Queue

Python provides several implementations of multi-consumer, multi-producer queues. They are perhaps the best way to communicate data between threads.

The three modules provides queues in Python:

  • queue.Queue: thread-safe queue
  • asyncio.Queue: unsafe queue
  • multiprocessing.Queue: thread-safe and process-safe queue

Basic operations

Queues support put() and get() methods, both of which can be blocking.

All queues will block on get() if the queue is empty:

q1 = queue.Queue()
q1.put(10)
q1.get()  # returns 10
q1.get()  # blocks...

Size bounded queues will block on put() if the queue is full:

q2 = queue.Queue(2)
q2.put(10)
q2.put(3)
q3.put(8)  # blocks...

The non-blocking put_nowait() and get_nowait() can be used instead of blocking ones.

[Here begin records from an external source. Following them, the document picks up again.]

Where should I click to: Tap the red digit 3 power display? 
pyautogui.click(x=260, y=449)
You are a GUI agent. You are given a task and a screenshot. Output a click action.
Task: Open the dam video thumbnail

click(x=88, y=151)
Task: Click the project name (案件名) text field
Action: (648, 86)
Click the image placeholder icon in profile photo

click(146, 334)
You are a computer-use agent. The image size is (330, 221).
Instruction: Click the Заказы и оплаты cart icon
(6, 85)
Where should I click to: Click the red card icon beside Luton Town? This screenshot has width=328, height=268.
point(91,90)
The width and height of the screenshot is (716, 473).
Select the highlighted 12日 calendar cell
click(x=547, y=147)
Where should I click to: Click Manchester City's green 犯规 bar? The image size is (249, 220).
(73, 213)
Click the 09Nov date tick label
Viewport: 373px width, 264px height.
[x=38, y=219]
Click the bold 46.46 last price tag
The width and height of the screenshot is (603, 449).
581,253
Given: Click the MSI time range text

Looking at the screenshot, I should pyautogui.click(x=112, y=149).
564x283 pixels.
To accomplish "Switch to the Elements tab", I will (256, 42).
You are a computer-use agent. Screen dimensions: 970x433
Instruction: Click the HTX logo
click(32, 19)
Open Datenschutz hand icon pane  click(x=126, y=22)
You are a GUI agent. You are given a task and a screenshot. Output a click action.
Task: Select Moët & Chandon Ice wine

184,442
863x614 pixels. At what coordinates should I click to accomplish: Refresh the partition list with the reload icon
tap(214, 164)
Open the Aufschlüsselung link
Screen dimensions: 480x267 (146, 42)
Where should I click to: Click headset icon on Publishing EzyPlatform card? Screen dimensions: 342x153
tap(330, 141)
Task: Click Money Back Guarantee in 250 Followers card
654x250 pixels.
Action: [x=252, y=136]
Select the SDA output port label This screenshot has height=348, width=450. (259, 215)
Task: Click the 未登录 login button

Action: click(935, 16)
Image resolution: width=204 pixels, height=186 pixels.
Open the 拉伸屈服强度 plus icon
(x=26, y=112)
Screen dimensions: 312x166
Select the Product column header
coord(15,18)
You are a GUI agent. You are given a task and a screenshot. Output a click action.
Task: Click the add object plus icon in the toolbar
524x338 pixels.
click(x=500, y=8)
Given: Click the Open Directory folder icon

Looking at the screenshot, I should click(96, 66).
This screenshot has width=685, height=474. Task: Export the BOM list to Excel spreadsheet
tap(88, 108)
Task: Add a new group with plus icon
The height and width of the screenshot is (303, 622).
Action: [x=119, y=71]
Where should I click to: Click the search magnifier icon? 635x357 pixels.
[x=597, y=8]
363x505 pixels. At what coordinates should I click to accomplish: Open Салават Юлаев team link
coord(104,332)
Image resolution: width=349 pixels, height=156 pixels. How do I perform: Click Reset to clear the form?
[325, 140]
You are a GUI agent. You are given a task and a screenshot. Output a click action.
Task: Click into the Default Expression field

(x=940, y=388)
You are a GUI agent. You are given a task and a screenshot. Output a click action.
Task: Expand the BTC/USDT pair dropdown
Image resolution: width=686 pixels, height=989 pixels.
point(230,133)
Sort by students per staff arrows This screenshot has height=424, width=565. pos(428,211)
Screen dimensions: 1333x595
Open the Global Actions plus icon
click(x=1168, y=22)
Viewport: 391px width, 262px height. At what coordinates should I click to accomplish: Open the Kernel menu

The queue's status can be checked with q.empty() and q.full(), but by the time you act on that information the queue's status might have changed again.

Completion

Queues have an internal counter of items queued up. If each item dequeued is eventually paired with a q.task_done() call, then you can wait for all tasks to be completed with q.join().

The example given in the queue documentation is:

def worker():
    while True:
        item = q.get()
        if item is None:
            break
        do_work(item)
        q.task_done()

q = queue.Queue()
threads = []
for i in range(num_worker_threads):
    t = threading.Thread(target=worker)
    t.start()
    threads.append(t)

for item in source():
    q.put(item)

# block until all tasks are done
q.join()

# stop workers
for i in range(num_worker_threads):
    q.put(None)
for t in threads:
    t.join()

Note the use of None as a tombstone here, telling the workers to stop processing items.